One juror said she thought the prosecution’s case was “very weak” and collapsed under the defense’s cross-examination of the CHP investigator who made the speed calculations.
Michael Schwartz, Gutierrez’s defense attorney, forced the CHP investigator to admit the motorcycle was nothing more than a blur in the security camera footage, making it difficult if not impossible to make an accurate estimate of how fast it was traveling over the span of a few frames of video.
Similarly, Schwartz pointed out investigators could never determine the exact point the motorcycle hit Mount, only a general area. Schwartz contended this undermined any estimate about how far the bike slid across the ground.
He urged jurors to disregard the speed calculations, saying they’d been “blown out of the water.”
Instead, Schwartz alleged, prosecutor Young wanted jurors to assume that Gutierrez was doing something wrong simply because he crashed into Mount when others hadn’t.
“What he’s doing is: He’s utilizing the fact that an accident occurred, a tragedy happened and saying he must be guilty because he’s the one that hit him,” Schwartz said. “That’s wrong.”
Schwartz focused jurors on the only witness to the moment of the crash, who said she saw it from a distance in her rearview mirror. Crucially, she testified that the motorcycle appeared to be traveling at a “normal pace,” not swiftly gaining on her as one traveling almost 70 mph would have.
After the wreck, Gutierrez spent months recovering from a brain bleed and other serious injuries that forced him to retire from law enforcement.
The CHP, which took over the investigation from the LBPD, ultimately recommended against charging him with a crime, according to attorneys on the case. The Los Angeles County District Attorney’s Office agreed, declining to prosecute after concluding it wouldn’t be able to prove the gross or extreme negligence needed to uphold a felony charge.

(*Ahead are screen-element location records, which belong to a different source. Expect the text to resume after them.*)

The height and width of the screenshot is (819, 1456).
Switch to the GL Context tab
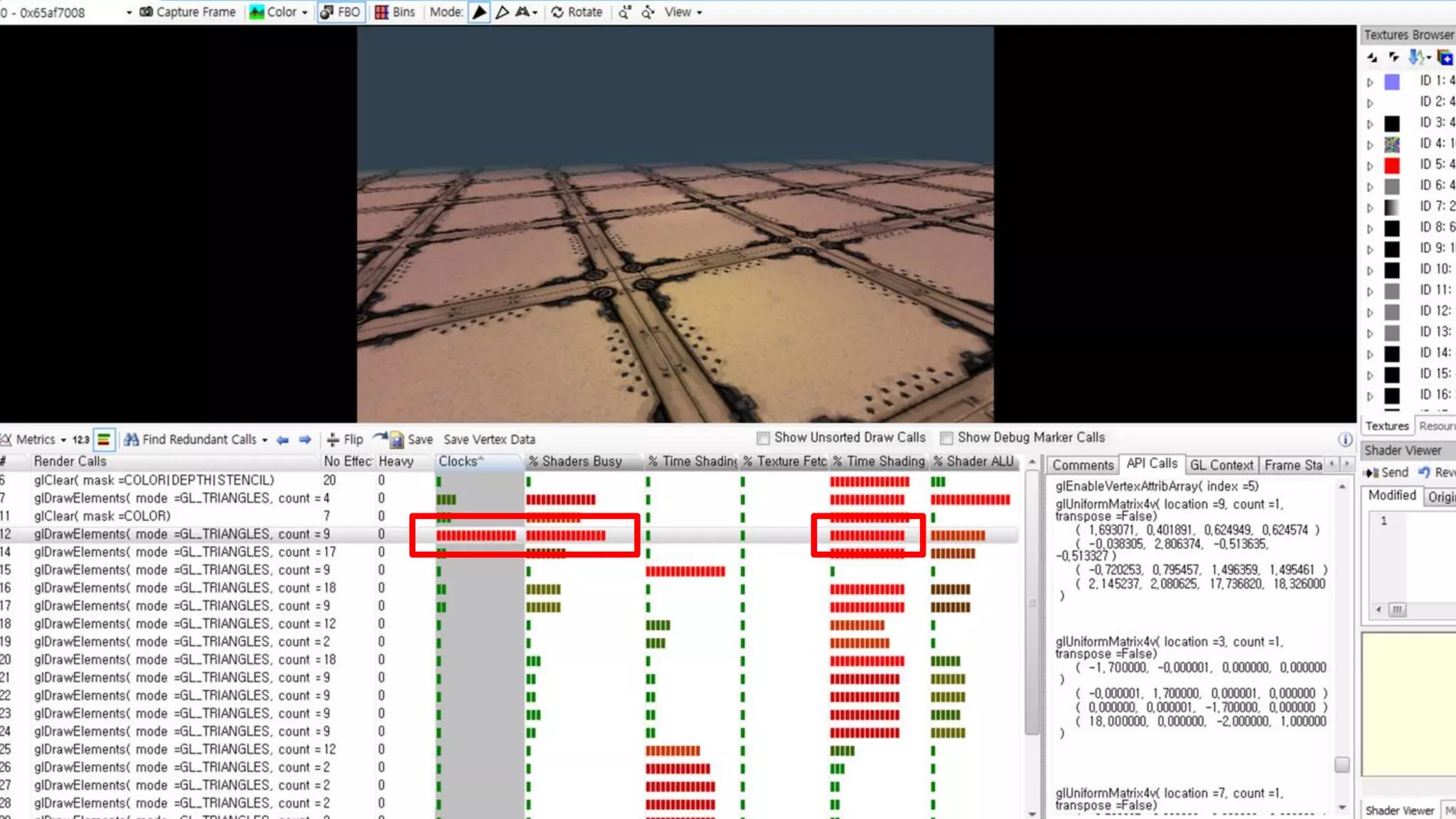(x=1221, y=465)
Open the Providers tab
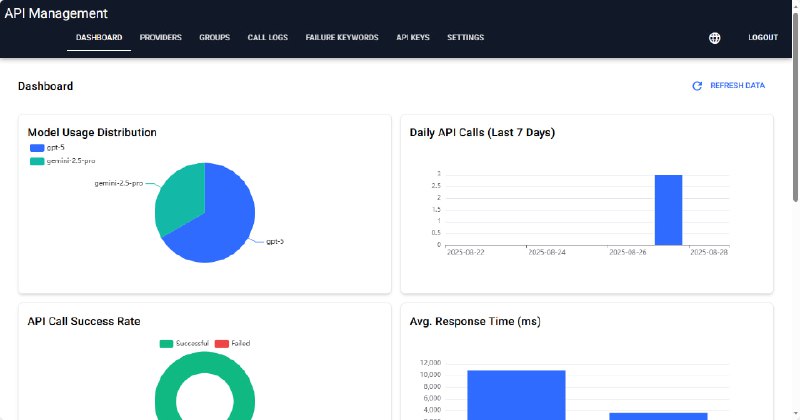The height and width of the screenshot is (420, 800). coord(160,38)
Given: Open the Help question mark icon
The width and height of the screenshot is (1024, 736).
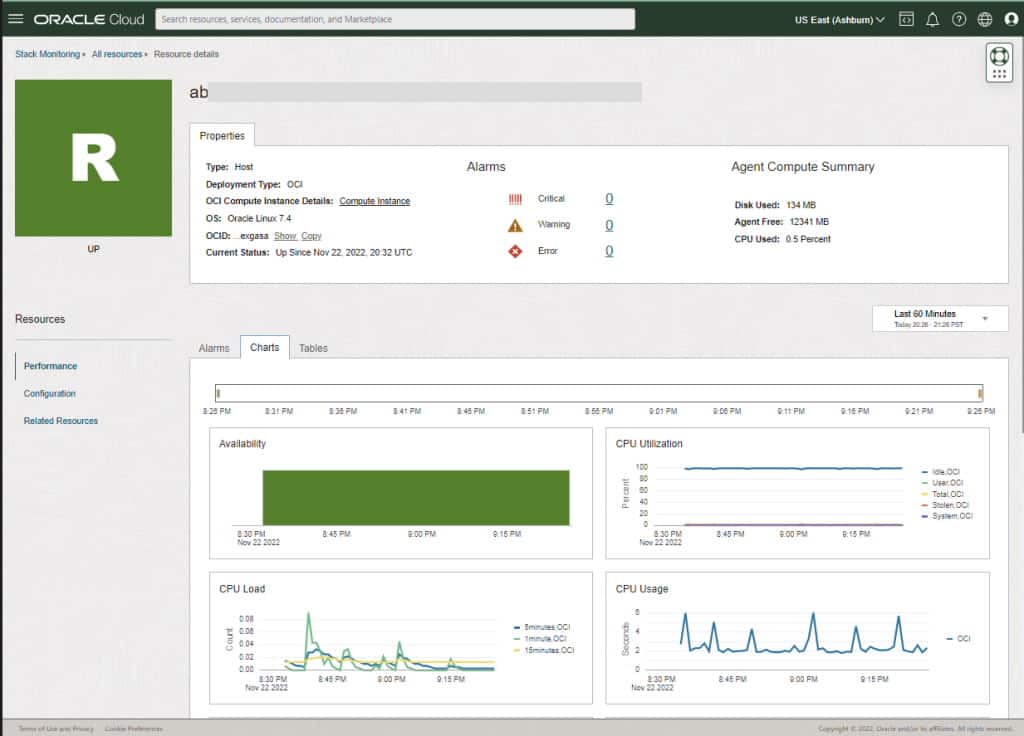Looking at the screenshot, I should tap(958, 18).
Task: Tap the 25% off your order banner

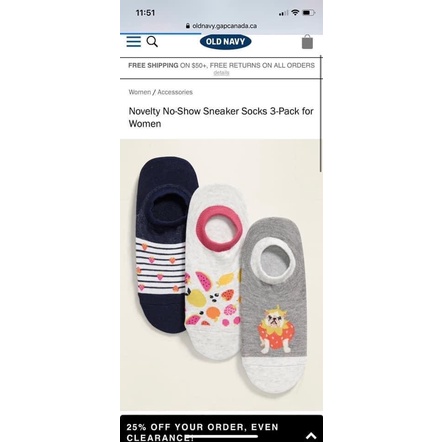Action: tap(221, 429)
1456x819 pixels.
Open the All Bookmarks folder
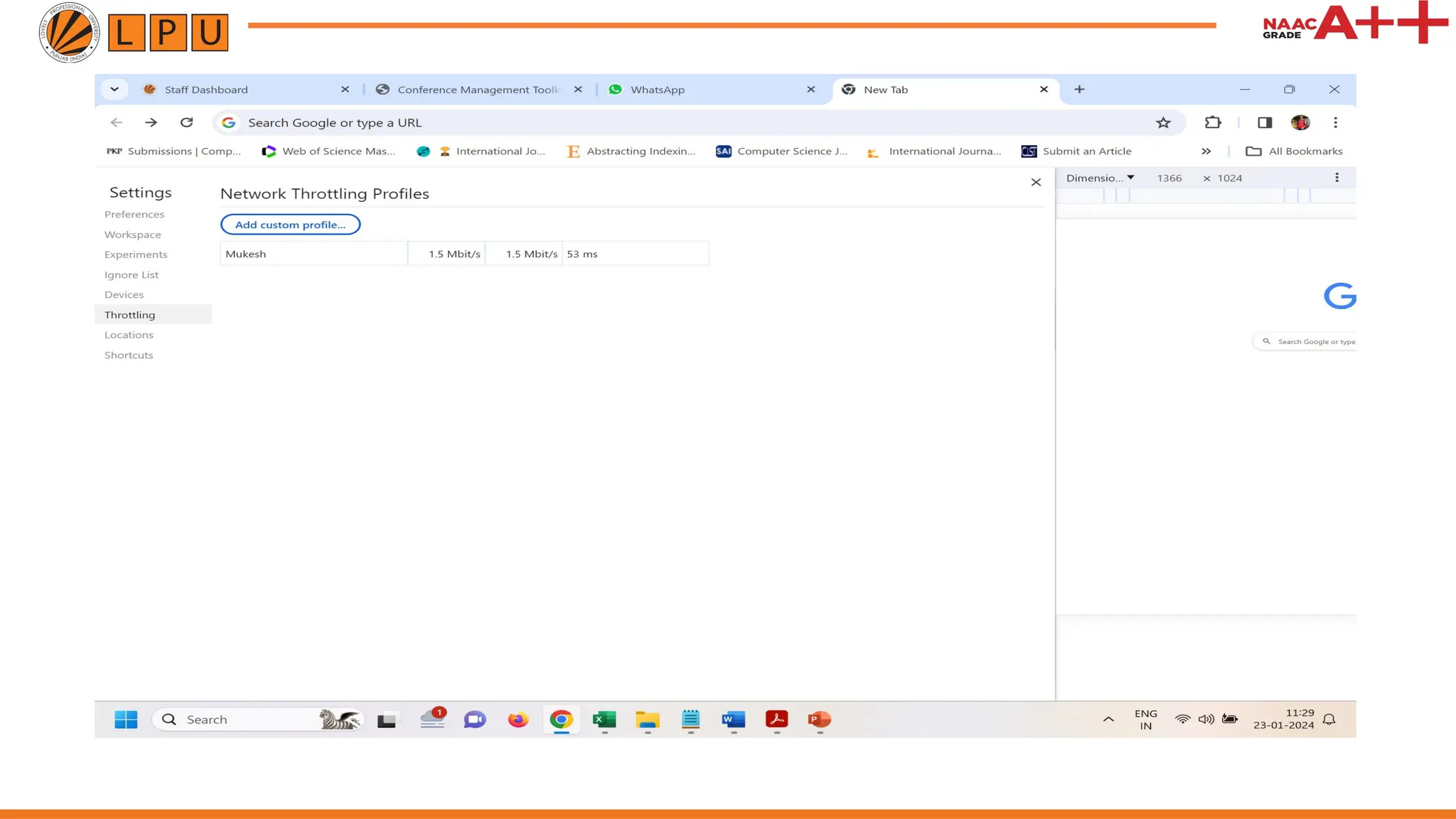click(x=1295, y=151)
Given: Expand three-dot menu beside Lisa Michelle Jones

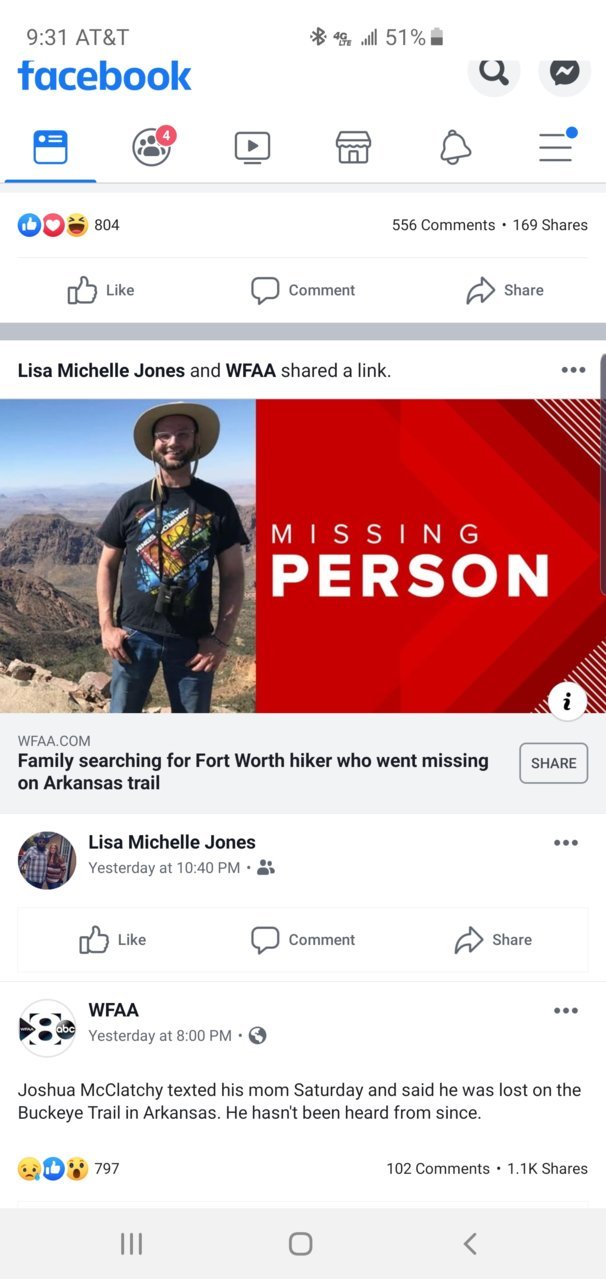Looking at the screenshot, I should [x=566, y=843].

The Long Beach City Prosecutor’s Office, however, decided to file misdemeanor charges, which required them to prove only ordinary negligence.
An attorney representing Mount’s family said they were horrified that Gutierrez faced only the low-level charge. Mount, who attended Poly High School and earned a music degree from Earlham College in Indiana, was working at Raising Cane’s in Lakewood to support his dream of becoming a hip-hop artist, according to his family.
Still living at home, Mount was his father Alvin’s best friend, according to attorney Eric Dubin. As the criminal case against Gutierrez dragged on, Alvin suffered a stroke shortly before it went to trial, according to Dubin, who is representing the family in a civil lawsuit against the CHP.
“The Mount family never had a chance for justice in the criminal system against this CHP officer who even CHP experts agree was speeding 70 mph in a 40 mph residential area just prior to hitting and killing Cezannie,” Dubin and co-counsel Annee Della Donna said in a statement. “We plan on getting this beautiful family justice in our upcoming wrongful death trial, where the true unbiased evidence will be presented.”
Prosecutors have not made a decision about whether to refile the criminal charges.
Defense attorney Schwartz said he hopes the city prosecutor will give more weight to the jury’s opinion than any potential political gain when he makes his choice.
“Like we said from the beginning, the case was tragic all around, but that’s what it was, a tragedy and not a crime,” Schwartz said. “ … Ten people were for not guilty based on the evidence and the law. So we’re hoping that the prosecutor’s office takes into account that the public has spoken and everybody should move on. That’s what trials are for.”